A spike in the use of healthcare services and a continued rapid increase in spending on prescription drugs helped push up the nation’s health spending in 2015, but the rate of growth was still lower than historic trends, government economists said.
Overall, the United States spent $3.2 trillion on healthcare in 2015, or about $9990 per person, according to economists, who work for the Centers for Medicare & Medicaid Services (CMS). That represents a 5.8% increase in spending from 2014, when spending rose 5.3%.
The growth in spending in 2014 and 2015 was higher than during the 2008-2009 recession and the 2010-2013 postrecession years but was still lower than historic growth rates, they said.
The 2-year spending increases came as a result of more Americans gaining insurance through the Affordable Care Act, the economists said during a press conference today. Some 9.7 million gained new private insurance; and 10.3 million was added to Medicaid from 2013, when the ACA’s coverage began, to 2015, said the actuaries, whose analysis was published online in the journal Health Affairs.
Although health spending is not outpacing the overall economy’s growth as much as it did in the past, it remains on an ever-upwards trajectory, consuming more and more of the nation’s gross domestic product (GDP). In part, that’s because the economy continues to grow at a sluggish pace — about 3.7% in 2015, analysts said. Health spending grew 2.1% faster than the economy in 2015. National health expenditures accounted for a 17.8% share of the GDP, the highest share to date.
The federal government — through Medicare and Medicaid — is still the biggest spender (29% of the total health bill), followed by households (28%), private business (20%), and state and local governments (17%).
The new data also show that employers continued to shift health costs to workers. Households saw a 4.7% increase in out-of-pocket spending, compared with 2.6% in 2014. The larger increase was driven mostly by a 6.9% increase in employer-sponsored private health insurance premium costs, compared with a 0.5% decrease in 2014. Employers had a slightly smaller increase in their premium costs, at 4.9%, which remained unchanged from 2014.
Hospital and Physician Spending Keeps Growing
Not surprisingly, when a lot of people gained health insurance, spending increased. Both the federal government and private payers spent more on hospitals, doctors, and clinical services in 2015, because “some of the newly insured individuals may have been sicker, used more services, and had higher medical costs, compared to previously insured individuals,” write Anne B. Martin, an economist in the Office of the Actuary, CMS, in Baltimore, Maryland, and colleagues.
Spending for hospital care grew by 5.6%, to $1 trillion, while spending for physician and clinical services grew by 6.3%, to $635 billion. Hospital, physician, and clinical services together accounted for 52% of the nation’s health bill in 2015.
On the hospital side, both the number of inpatient days and the number of discharges increased, reflecting higher utilization, mostly by privately insured patients, the economists said.
Medicare, however, had the smallest hospital spending growth in 17 years, in part because of reductions in readmissions and also in disproportionate-share hospital payments.
Although physician spending increased, it was not because of rising prices — even though some states raised their Medicaid rates, the authors said. It was because of an increase in volume and intensity from privately insured patients and Medicaid patients. Clinical service spending increased because of fast growth in outpatient care centers, including spending for dialysis and mental health care and treatment of substance abuse.
Drug Spending Driven by Price
Unlike every other sector of the nation’s health bill, in which price played almost no role in increased spending, price was a main driver for a 9% rise in prescription drug spending (which accounts for 10% of the nation’s health bill).

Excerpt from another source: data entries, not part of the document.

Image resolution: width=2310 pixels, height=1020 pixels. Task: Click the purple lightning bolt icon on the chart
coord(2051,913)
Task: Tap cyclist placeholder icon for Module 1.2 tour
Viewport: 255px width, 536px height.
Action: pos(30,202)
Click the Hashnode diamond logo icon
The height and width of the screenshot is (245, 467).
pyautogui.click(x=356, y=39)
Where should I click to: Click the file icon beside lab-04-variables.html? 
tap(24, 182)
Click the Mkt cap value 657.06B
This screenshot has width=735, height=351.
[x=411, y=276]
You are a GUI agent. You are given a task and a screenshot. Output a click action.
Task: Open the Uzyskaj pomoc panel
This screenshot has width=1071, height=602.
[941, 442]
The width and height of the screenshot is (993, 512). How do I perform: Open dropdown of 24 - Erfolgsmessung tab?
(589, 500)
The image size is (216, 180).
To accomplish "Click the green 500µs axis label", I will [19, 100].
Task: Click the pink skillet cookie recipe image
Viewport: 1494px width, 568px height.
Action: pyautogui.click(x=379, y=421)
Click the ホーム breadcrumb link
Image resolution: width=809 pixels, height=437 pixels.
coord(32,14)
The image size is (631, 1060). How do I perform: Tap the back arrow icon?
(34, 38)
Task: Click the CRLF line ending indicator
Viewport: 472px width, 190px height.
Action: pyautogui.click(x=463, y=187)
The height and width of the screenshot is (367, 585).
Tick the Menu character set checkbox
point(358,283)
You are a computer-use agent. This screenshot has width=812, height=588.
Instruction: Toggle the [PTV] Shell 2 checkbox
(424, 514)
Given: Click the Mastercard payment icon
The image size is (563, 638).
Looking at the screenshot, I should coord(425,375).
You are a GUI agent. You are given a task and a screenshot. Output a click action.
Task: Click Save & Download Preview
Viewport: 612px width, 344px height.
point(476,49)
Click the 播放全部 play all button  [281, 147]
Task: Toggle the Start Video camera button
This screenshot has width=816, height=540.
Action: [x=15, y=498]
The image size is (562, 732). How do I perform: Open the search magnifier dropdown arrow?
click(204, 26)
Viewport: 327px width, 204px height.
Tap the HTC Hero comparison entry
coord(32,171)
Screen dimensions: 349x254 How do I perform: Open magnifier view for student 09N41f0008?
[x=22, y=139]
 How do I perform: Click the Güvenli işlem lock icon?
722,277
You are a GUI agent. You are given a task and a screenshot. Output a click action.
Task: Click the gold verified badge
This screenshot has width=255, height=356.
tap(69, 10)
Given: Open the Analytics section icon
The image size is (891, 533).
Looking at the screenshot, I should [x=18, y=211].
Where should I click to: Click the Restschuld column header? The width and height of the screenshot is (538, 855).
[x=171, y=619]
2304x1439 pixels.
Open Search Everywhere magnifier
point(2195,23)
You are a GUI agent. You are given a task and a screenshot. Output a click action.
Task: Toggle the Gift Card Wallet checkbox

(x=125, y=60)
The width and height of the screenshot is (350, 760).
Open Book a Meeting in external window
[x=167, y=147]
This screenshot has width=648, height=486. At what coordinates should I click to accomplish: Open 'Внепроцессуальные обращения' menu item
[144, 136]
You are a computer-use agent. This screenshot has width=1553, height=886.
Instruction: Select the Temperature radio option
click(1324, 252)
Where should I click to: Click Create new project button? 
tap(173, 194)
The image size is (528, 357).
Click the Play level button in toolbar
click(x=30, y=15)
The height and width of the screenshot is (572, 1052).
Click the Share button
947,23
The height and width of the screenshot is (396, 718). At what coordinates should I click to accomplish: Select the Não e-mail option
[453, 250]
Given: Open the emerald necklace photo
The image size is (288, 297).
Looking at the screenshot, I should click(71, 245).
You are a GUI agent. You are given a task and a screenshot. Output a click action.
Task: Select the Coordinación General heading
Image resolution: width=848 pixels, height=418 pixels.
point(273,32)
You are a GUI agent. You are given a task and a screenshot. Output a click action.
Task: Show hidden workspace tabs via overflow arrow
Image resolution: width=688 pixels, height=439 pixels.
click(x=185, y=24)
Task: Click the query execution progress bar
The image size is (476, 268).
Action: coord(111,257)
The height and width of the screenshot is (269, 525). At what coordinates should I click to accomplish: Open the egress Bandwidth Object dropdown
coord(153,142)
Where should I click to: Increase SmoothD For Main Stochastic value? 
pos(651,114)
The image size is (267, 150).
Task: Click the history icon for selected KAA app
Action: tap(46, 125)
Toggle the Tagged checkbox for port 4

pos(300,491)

Lead author Martin told Medscape Medical News by email that price growth accounted for 52% of the spending increase. Prices for existing brand-name drugs grew by double digits, making it the fourth consecutive year for such increases.
The authors said drug costs are also rising because of an increase in spending on new medicines, which tend to have high prices, an increase in spending on generics, and a decrease in brand-name drugs going off patent.
High-priced specialty medications — for cancer, multiple sclerosis, autoimmune diseases, and hepatitis C — were huge drivers. Martin said that spending on the $1100 hepatitis C medication ledipasvir (Harvoni, Gilead) was the main contributor to the nation’s overall prescription drug bill. Ledipasvir was the top-selling drug in America in 2015, with sales of $14.3 billion, according to IMS Health.